■ Your task
Check each line of the material below for the word "делегация". Say how many lines have it, and nothing else.

■ Input material
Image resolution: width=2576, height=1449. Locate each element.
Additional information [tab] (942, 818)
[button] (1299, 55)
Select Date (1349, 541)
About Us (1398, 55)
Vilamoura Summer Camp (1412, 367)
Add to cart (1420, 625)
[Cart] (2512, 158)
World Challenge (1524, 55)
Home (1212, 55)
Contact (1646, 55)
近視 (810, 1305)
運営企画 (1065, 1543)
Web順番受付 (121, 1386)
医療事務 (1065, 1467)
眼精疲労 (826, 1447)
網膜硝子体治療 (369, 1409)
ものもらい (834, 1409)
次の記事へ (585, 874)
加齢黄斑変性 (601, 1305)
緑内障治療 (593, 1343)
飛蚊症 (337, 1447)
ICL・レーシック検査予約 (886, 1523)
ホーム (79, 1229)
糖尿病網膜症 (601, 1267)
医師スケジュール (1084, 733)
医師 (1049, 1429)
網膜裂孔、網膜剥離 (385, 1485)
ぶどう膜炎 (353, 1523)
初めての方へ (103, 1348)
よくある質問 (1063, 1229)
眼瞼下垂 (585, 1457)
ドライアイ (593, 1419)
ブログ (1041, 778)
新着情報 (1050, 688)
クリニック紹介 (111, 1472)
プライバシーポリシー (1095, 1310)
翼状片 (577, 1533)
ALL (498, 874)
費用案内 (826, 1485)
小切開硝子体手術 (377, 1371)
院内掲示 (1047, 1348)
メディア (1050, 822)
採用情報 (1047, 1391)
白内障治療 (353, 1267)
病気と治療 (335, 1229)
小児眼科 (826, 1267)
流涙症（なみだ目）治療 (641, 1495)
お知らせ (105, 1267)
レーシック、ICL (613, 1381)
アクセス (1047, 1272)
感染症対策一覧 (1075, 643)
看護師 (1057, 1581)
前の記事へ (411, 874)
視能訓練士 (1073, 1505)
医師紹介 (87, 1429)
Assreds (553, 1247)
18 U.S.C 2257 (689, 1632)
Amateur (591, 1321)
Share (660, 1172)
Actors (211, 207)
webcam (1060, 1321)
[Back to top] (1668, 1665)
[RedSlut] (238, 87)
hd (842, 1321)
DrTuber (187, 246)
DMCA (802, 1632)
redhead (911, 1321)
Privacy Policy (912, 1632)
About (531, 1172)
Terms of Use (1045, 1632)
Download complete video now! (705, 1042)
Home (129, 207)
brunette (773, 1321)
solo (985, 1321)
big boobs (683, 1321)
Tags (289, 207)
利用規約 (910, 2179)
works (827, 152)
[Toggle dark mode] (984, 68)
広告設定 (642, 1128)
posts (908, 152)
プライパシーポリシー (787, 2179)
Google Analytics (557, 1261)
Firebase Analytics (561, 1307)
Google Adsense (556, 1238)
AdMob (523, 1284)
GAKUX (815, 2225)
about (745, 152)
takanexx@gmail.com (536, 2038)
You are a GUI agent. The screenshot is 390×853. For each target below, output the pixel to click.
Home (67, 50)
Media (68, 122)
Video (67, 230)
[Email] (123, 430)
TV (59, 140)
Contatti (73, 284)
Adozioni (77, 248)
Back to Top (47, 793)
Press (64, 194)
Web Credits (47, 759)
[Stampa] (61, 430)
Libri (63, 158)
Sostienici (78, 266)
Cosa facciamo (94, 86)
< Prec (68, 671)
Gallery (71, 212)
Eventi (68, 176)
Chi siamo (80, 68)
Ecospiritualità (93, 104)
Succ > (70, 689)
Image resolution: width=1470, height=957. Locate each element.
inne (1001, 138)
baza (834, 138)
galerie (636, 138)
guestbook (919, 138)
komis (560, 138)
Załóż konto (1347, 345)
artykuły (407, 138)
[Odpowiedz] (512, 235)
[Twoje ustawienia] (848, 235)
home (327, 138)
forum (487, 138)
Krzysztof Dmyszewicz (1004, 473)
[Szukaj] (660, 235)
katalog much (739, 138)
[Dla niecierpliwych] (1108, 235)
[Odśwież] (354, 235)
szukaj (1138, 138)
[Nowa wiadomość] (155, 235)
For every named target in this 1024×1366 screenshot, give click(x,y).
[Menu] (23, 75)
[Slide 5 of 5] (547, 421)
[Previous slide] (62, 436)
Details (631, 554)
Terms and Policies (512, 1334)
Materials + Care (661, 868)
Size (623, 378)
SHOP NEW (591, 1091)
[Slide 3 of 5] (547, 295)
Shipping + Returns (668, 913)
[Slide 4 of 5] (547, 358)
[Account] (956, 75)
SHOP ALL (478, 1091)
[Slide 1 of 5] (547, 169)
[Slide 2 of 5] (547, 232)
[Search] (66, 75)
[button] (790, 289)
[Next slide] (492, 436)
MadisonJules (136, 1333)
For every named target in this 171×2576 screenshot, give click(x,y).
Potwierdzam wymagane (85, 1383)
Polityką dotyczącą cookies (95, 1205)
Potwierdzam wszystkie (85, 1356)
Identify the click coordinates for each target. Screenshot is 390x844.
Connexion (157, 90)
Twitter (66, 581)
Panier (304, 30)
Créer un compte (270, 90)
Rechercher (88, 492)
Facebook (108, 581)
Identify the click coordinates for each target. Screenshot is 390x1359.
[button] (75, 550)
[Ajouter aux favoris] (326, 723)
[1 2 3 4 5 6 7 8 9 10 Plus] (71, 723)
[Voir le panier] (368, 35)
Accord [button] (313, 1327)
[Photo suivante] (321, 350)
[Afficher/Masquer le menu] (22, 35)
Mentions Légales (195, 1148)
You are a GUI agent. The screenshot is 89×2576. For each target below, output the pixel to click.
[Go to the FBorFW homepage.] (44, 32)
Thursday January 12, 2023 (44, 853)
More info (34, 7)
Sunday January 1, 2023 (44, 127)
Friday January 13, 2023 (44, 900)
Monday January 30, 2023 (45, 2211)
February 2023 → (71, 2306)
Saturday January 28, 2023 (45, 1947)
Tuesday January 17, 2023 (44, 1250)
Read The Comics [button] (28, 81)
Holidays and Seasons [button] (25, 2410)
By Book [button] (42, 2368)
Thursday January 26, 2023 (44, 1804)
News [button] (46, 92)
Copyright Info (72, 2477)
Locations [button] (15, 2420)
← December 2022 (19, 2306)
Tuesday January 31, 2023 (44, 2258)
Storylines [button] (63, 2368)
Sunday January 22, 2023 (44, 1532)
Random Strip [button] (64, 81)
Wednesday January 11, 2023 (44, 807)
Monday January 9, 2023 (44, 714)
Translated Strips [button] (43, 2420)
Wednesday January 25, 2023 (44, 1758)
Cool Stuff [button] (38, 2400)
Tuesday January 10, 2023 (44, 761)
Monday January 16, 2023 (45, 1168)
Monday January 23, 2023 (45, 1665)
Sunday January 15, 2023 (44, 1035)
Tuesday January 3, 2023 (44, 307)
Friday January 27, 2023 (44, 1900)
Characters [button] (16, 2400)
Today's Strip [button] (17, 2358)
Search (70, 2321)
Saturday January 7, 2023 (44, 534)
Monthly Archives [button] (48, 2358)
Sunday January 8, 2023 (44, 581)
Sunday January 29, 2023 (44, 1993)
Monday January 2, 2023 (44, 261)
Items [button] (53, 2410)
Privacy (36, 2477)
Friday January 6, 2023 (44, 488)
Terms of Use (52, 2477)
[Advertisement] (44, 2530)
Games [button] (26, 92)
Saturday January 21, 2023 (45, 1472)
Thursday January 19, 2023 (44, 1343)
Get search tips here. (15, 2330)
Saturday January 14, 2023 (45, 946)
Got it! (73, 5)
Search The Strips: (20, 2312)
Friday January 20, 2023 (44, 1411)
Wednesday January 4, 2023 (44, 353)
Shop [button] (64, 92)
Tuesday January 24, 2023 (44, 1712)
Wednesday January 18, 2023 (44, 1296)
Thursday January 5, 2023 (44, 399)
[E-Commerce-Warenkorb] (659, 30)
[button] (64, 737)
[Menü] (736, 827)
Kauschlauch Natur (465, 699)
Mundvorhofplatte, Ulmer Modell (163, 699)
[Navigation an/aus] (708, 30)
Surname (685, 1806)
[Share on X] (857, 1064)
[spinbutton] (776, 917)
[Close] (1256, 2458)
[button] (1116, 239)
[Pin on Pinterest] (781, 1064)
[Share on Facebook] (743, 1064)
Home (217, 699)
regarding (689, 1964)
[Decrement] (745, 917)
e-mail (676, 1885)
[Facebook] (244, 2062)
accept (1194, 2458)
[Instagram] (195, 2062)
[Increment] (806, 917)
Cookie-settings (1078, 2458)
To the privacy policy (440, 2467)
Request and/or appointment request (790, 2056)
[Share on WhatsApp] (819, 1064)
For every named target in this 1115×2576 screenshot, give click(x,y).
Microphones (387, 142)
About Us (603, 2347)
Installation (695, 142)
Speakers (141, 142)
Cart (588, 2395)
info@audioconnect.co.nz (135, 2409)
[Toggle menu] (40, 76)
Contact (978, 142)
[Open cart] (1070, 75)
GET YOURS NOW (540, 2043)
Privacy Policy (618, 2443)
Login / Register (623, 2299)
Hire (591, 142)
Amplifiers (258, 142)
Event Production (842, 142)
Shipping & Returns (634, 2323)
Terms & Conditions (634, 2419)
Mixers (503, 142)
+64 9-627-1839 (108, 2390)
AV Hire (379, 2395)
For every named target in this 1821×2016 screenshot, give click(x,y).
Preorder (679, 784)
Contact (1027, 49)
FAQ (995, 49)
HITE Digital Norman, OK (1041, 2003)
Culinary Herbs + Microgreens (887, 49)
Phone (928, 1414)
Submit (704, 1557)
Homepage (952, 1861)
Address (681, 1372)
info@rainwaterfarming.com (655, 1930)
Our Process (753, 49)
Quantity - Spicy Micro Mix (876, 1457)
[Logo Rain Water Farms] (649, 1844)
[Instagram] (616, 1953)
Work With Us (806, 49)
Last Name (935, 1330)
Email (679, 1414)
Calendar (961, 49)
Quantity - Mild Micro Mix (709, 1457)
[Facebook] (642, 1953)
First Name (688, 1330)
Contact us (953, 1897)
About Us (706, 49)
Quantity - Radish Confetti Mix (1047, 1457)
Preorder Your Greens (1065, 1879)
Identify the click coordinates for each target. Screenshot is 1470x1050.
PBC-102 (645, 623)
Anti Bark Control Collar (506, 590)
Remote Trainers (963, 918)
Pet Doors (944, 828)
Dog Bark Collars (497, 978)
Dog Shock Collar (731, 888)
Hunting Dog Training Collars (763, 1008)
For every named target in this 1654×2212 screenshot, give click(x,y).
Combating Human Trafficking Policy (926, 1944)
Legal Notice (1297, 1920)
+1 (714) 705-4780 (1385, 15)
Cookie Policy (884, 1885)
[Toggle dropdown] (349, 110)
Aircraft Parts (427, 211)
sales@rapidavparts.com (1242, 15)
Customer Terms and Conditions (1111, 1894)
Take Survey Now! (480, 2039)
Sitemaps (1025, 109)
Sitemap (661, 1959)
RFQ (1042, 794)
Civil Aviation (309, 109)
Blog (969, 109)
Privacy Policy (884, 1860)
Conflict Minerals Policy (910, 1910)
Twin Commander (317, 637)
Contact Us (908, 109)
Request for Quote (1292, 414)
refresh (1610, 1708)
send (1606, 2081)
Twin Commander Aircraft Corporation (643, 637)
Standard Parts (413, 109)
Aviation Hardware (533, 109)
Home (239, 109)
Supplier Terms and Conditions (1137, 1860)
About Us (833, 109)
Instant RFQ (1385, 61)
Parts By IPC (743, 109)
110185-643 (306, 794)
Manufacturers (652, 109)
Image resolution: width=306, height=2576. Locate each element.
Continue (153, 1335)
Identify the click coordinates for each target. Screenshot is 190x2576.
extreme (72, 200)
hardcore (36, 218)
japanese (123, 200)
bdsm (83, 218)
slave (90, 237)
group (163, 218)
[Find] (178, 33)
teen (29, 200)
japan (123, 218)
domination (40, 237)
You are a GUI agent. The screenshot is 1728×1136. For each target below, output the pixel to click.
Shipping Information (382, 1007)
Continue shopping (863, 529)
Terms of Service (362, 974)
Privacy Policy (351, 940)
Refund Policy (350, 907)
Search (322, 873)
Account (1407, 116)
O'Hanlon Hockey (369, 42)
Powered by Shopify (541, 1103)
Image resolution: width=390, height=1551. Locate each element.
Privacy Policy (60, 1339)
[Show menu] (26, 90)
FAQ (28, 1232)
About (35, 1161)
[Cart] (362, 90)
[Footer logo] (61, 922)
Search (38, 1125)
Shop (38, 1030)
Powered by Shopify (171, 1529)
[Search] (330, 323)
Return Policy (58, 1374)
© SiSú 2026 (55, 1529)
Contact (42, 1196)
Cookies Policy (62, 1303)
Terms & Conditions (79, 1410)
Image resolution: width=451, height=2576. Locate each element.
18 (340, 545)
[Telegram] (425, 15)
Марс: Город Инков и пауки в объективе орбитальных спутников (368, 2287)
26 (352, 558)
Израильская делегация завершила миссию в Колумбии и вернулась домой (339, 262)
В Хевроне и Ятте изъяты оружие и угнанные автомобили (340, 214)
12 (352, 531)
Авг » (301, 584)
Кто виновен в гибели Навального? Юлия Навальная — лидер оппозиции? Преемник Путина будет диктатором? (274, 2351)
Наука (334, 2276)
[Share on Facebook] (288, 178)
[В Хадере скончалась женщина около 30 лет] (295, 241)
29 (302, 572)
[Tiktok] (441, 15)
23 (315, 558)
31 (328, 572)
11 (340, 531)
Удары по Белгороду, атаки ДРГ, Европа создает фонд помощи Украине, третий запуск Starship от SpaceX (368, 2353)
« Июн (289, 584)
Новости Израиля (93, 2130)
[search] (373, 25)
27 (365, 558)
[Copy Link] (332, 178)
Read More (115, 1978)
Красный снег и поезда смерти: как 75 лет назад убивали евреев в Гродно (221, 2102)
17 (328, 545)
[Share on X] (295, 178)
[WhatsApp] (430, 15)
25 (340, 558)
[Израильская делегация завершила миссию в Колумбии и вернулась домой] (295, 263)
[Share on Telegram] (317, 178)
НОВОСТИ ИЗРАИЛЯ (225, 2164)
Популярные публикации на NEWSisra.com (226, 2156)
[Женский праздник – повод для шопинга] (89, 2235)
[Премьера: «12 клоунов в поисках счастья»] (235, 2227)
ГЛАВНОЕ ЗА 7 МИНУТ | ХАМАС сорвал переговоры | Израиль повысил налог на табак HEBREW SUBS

■ Written response
2